[Rows from a data collection]

• • • • •

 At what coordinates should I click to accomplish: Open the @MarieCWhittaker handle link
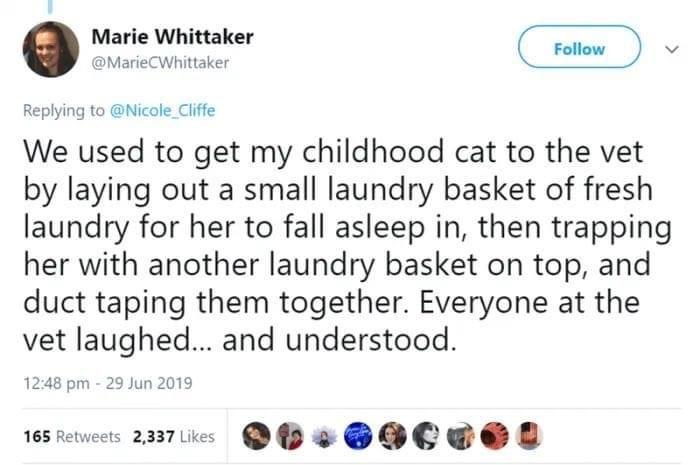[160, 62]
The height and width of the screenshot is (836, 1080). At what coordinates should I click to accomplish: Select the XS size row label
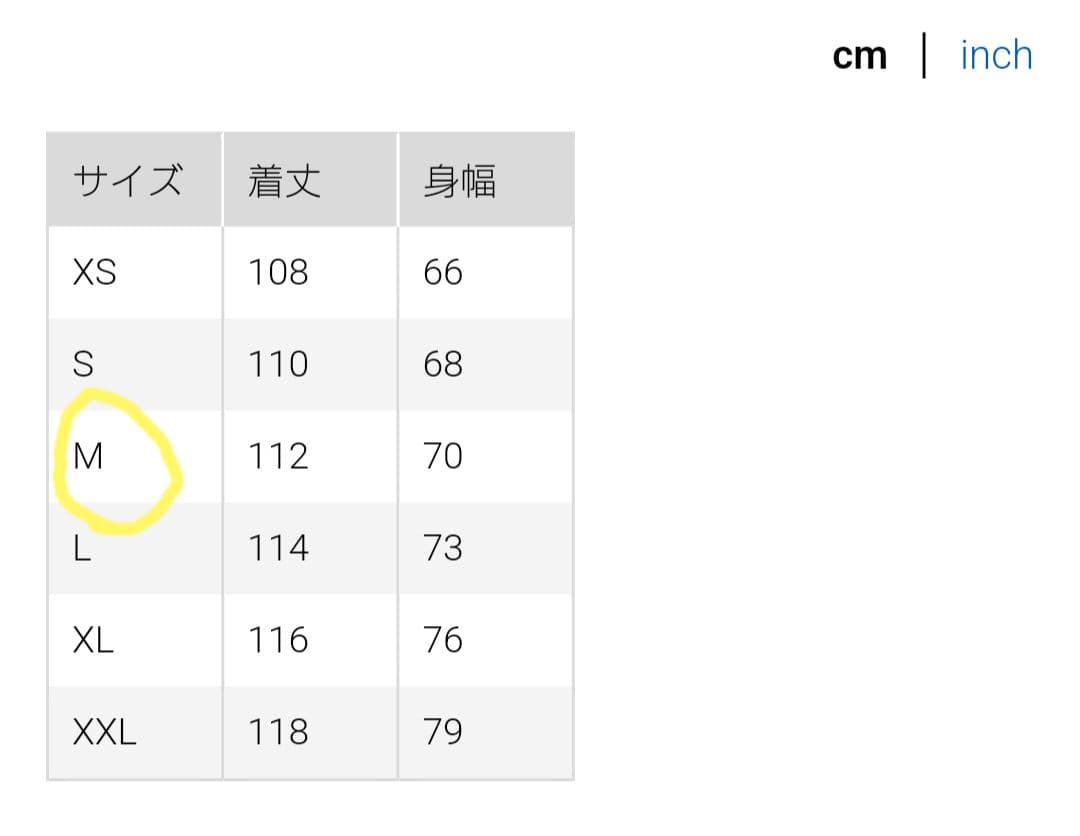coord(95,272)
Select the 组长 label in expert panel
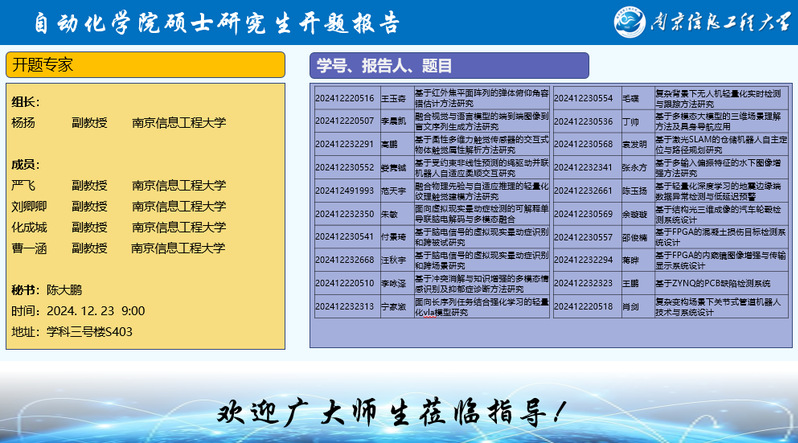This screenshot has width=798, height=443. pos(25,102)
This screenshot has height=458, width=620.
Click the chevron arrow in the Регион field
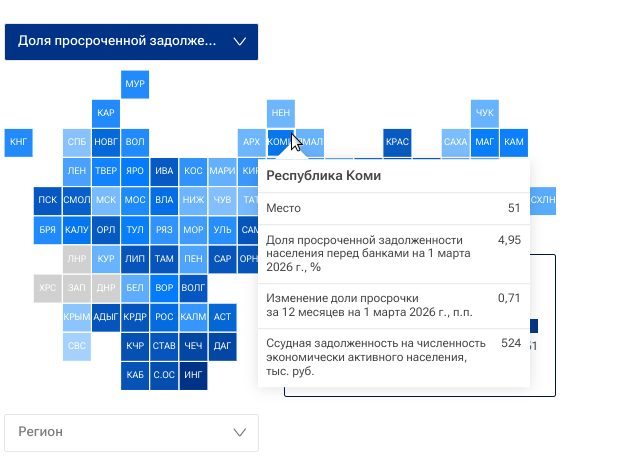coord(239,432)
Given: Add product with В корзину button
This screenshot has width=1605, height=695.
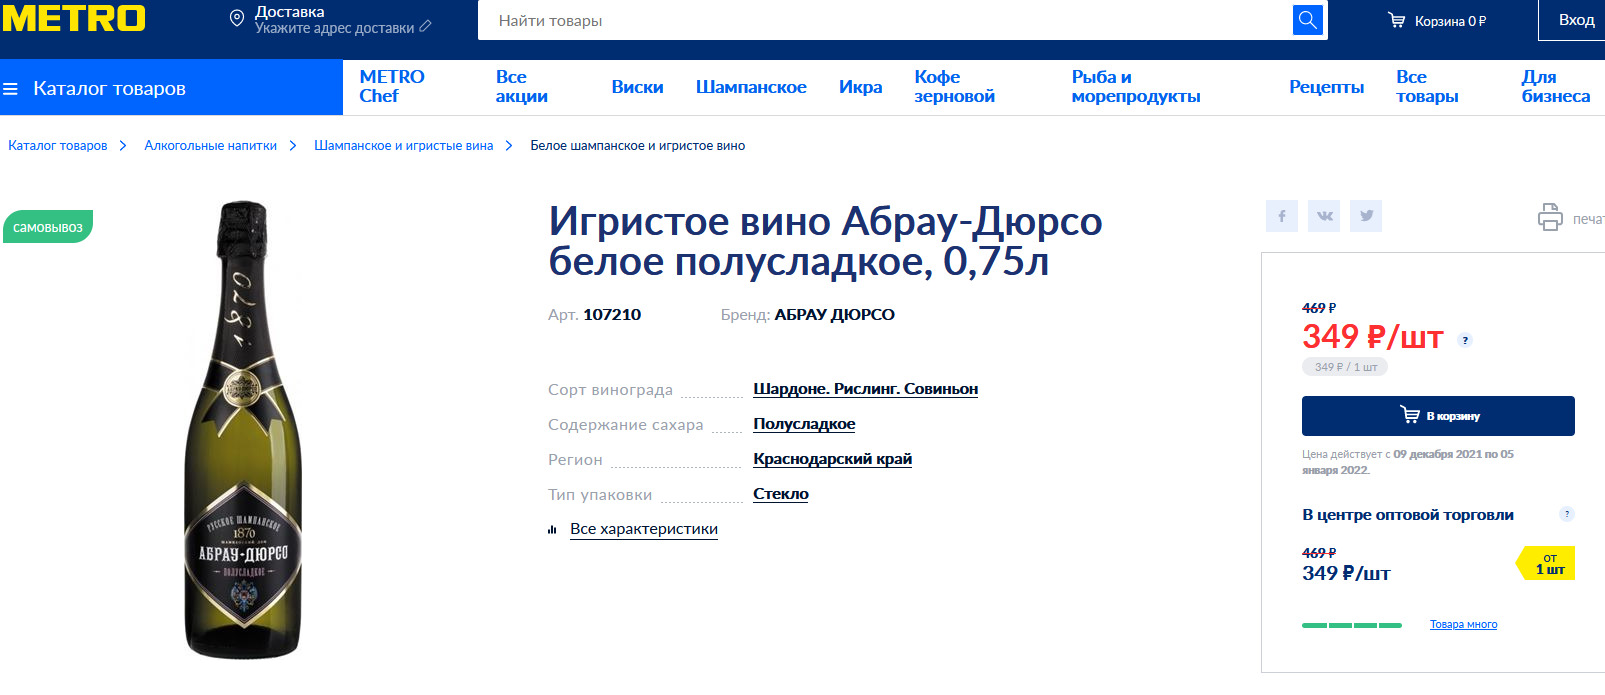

• • • • •

_DESCRIPTION OF THE TASK_
Select every row above that contains the string "coordinates". Uppercase and lowercase letters count as different.

_THE RESULT_
 At what coordinates should I click to accomplish: Open the @MarieCWhittaker handle link
The height and width of the screenshot is (836, 1080). At what coordinates should I click to accomplish: Select the XS size row label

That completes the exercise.